时间:
7月21日 10:30-11:30
个人简介:
Chuanhai Liu earned his master's
degree in Probability and Statistics from Wuhan University in 1987 and his PhD
in Statistics from Harvard University in 1994. He worked at Bell Laboratories
for ten years starting in 1995 and at Texas A&M as an Associate Professor
in Spring 2004. Since 2005, he has been a Professor of Statistics at Purdue
University. His research interests include the foundations of statistical
inference, statistical computing, and applied statistics. Much of his work on
iterative algorithms, such as Quasi-Newton, EM, and MCMC methods, is discussed
in his book titled "Advanced Markov Chain Monte Carlo Methods"

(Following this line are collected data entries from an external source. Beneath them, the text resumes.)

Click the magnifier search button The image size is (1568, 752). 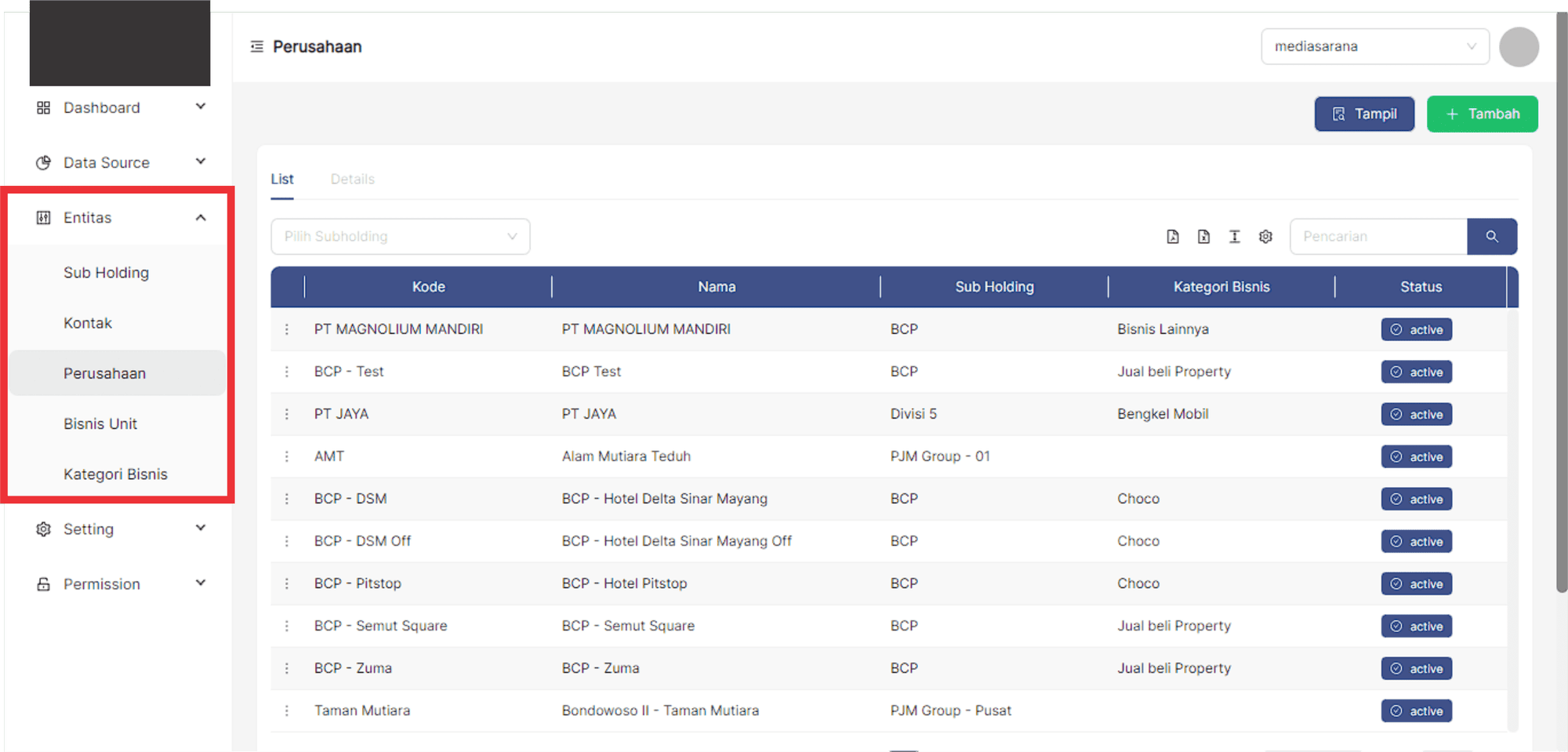point(1491,237)
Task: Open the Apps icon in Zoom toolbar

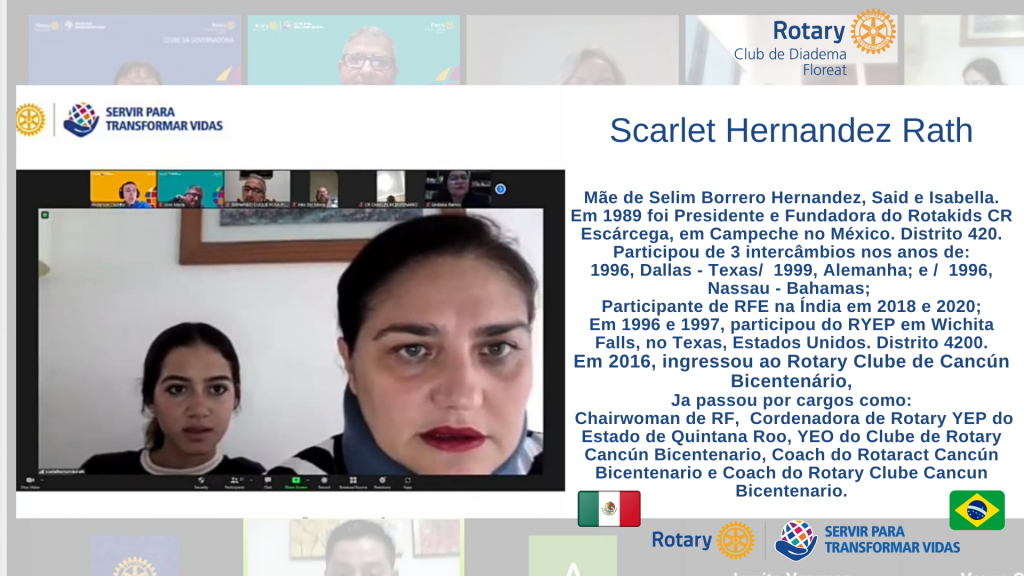Action: [x=408, y=479]
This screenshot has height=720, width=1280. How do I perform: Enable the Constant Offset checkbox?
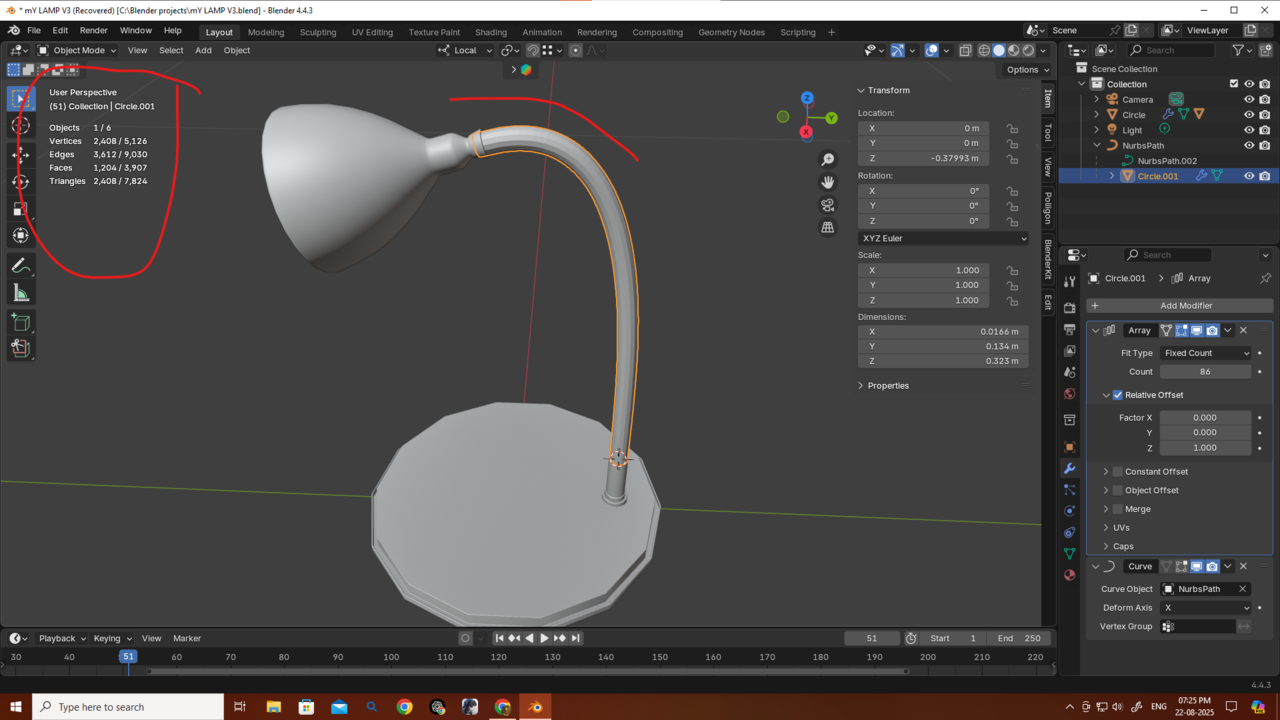click(1118, 472)
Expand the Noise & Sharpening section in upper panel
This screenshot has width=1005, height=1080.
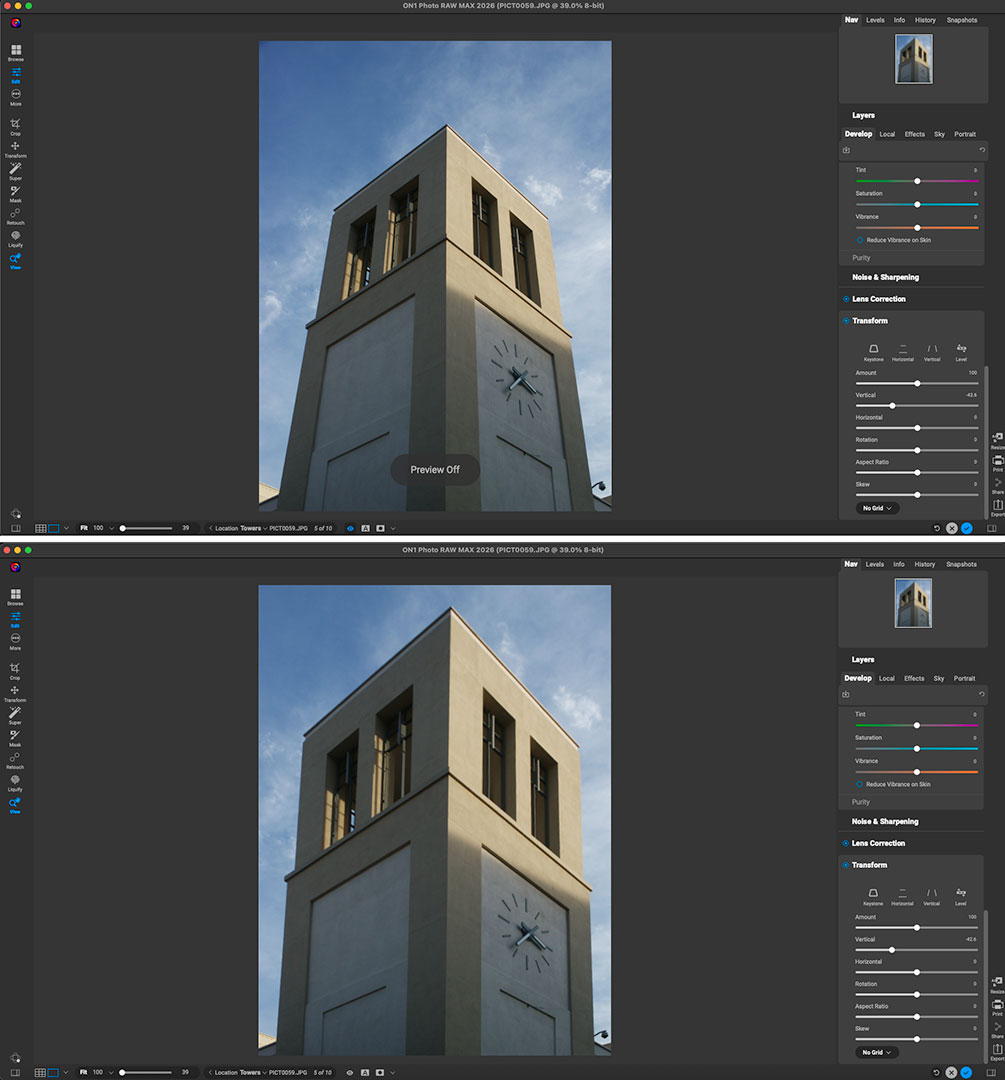click(885, 277)
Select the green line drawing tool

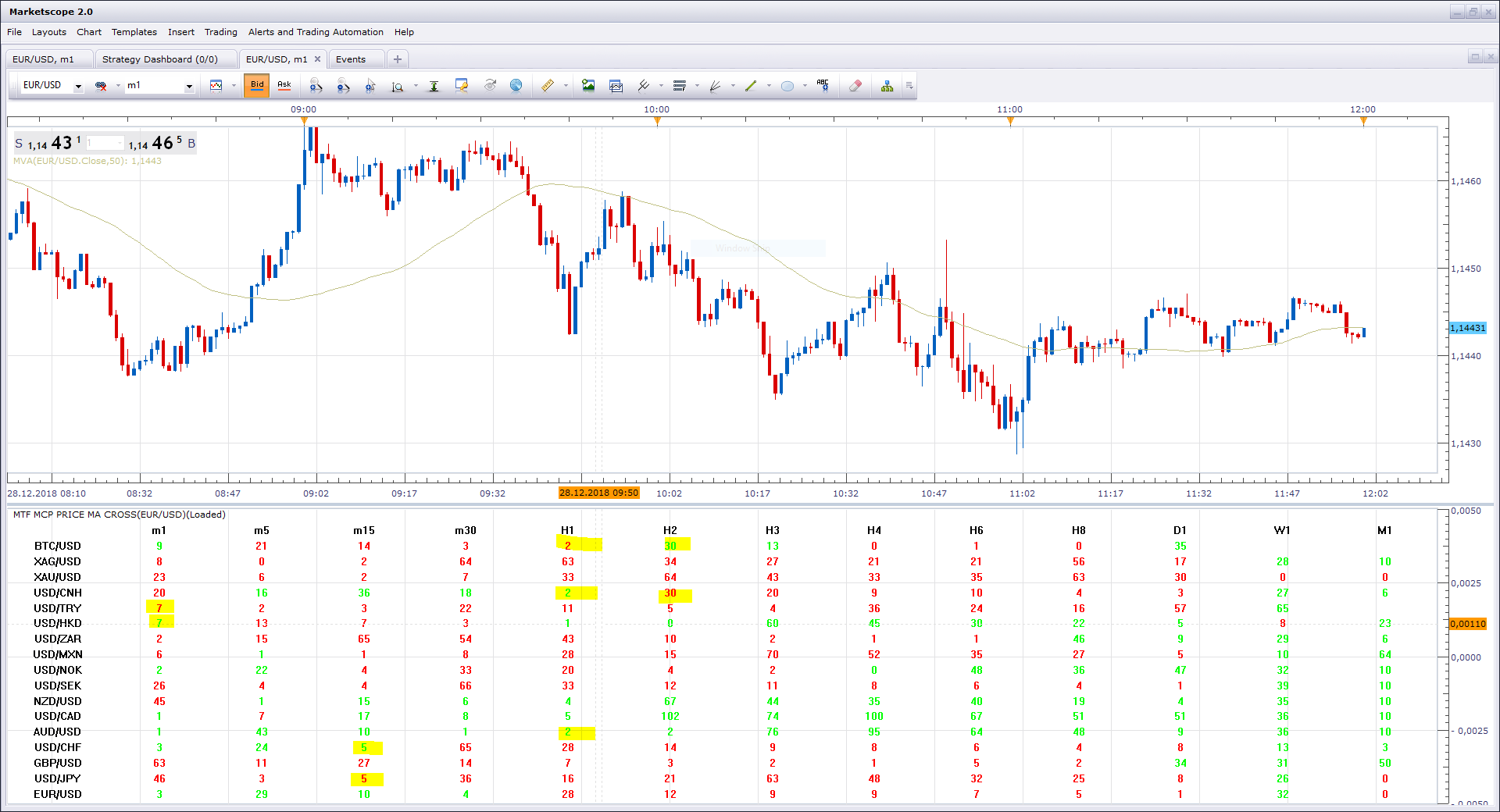[x=751, y=86]
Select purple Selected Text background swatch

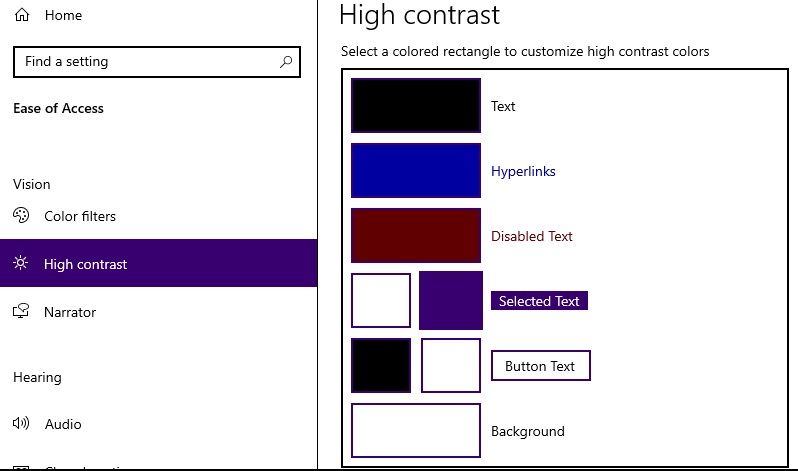click(x=450, y=300)
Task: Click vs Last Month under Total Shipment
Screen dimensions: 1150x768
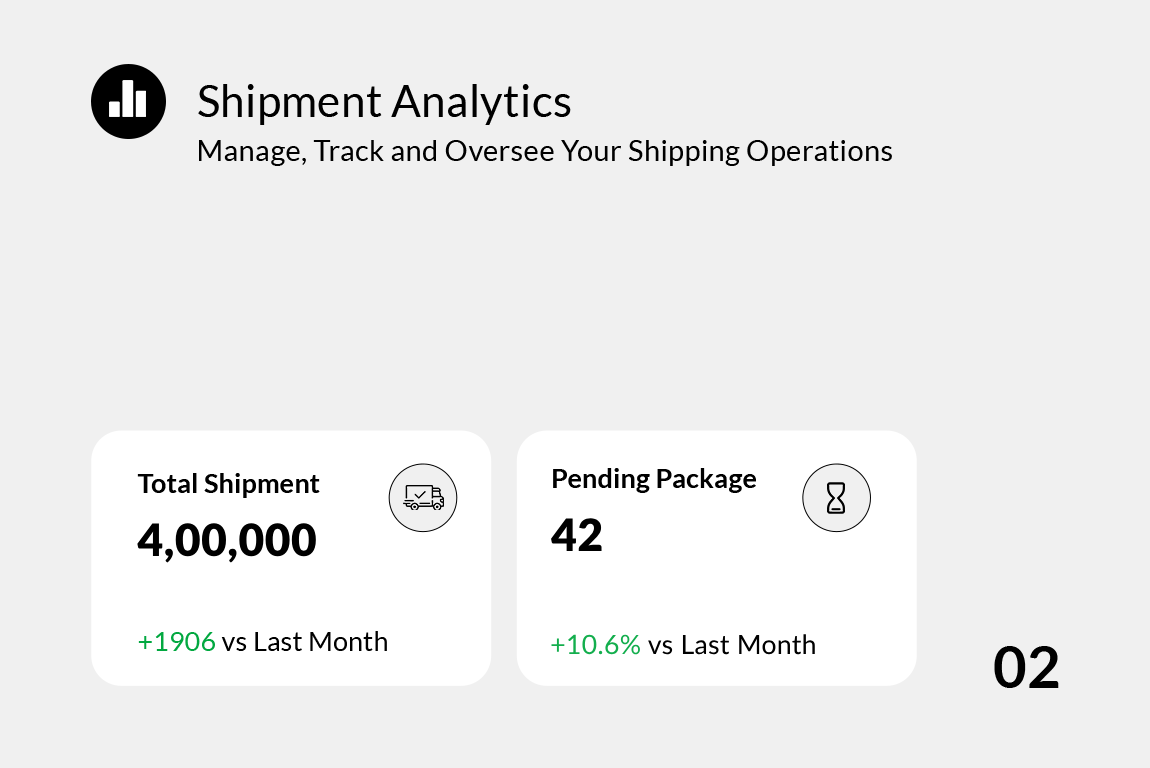Action: pos(305,641)
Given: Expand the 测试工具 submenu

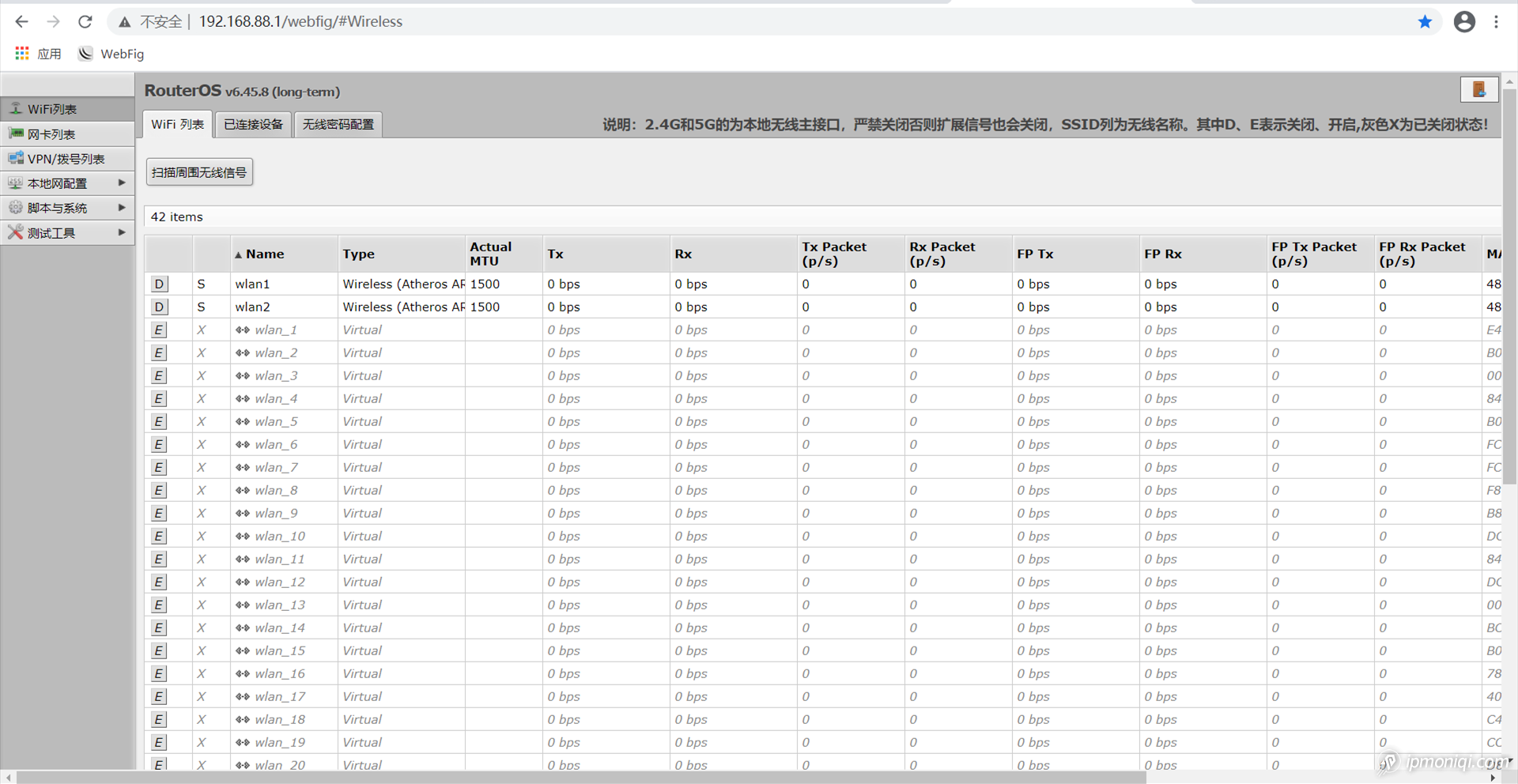Looking at the screenshot, I should [121, 232].
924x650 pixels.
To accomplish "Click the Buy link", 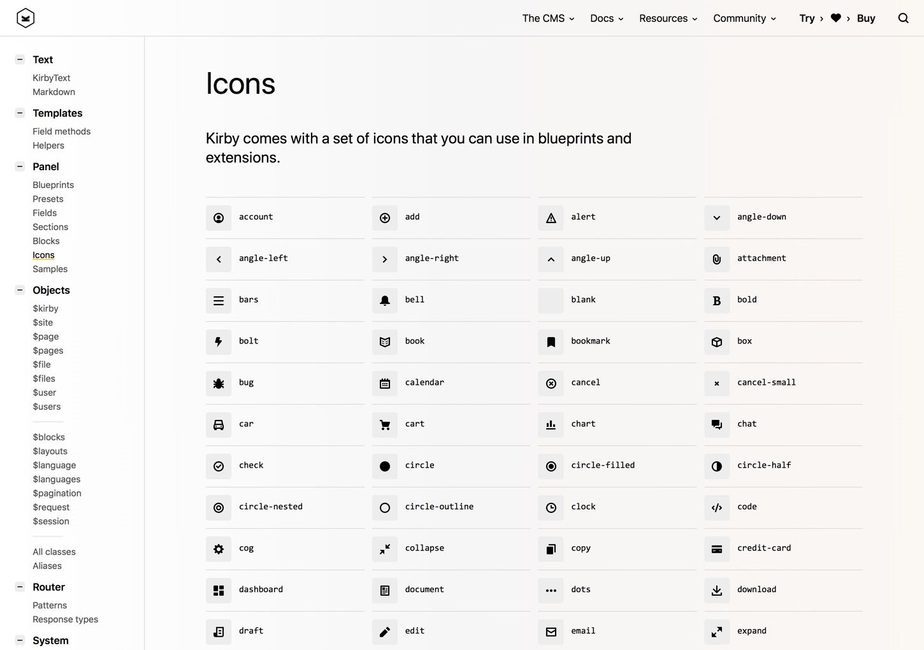I will (866, 18).
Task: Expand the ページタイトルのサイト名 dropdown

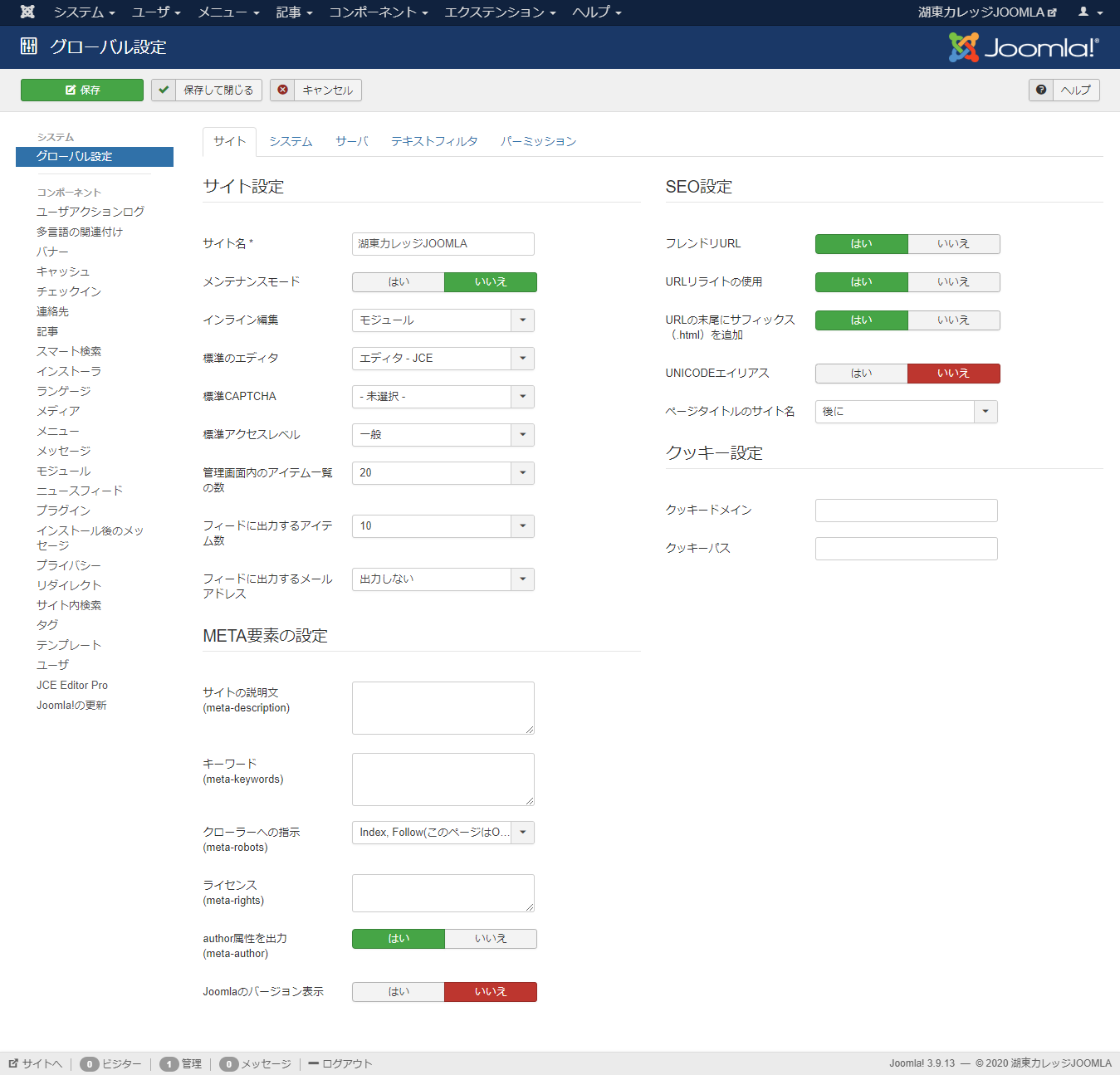Action: 985,411
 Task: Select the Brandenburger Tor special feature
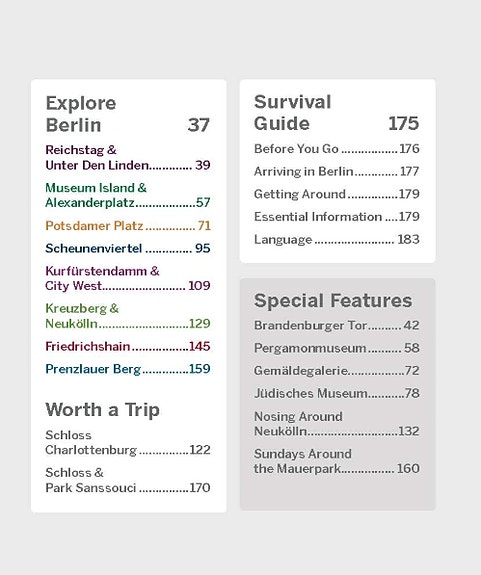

(2010), co-authored with F. Liang and R. J. Carroll. His work on the
foundations of statistical inference, developing a new inferential framework
for prior-free probabilistic inference, is included in his book titled
"Inferential Models: Reasoning with Uncertainty" (2015), co-authored
with R. Martin. For his research on statistical computing, he spent several
years experimenting with a multi-threaded and distributed R software system
called SupR for big data analysis. Currently, he is working on topics for a new
book titled "Scientific Modeling: : Principles, Methods and
Examples."
报告摘要:
This era of big data is fascinating for data
analysis in particular and statistics in general. It has also clearly revealed
more than ever different scientific attitudes toward data analysis and
statistical research from different perspectives. As statisticians, we see both
challenges and responsibility for foundational developments in both statistical
inference and scientific modeling. This talk introduces a new principle, called
the prediction principle. We argue that this principle can serve as a first principle
for valid and efficient inference by exploring its implications in three key
research directions: (a) how the prediction principle can be used to refine
both the principle of maximum likelihood and the likelihood principle, (b) how
statistical inference should be formalized, as the required reasoning is
deductive, and (c) how a general theory of scientific modeling might be
achievable, despite the inherent challenges of inductive reasoning. These
discussions are illustrated using seemingly simple but unsolved problems in
high-dimensional statistics and deep learning models. To prompt deeper
reflections, the talk concludes with a few challenging problems.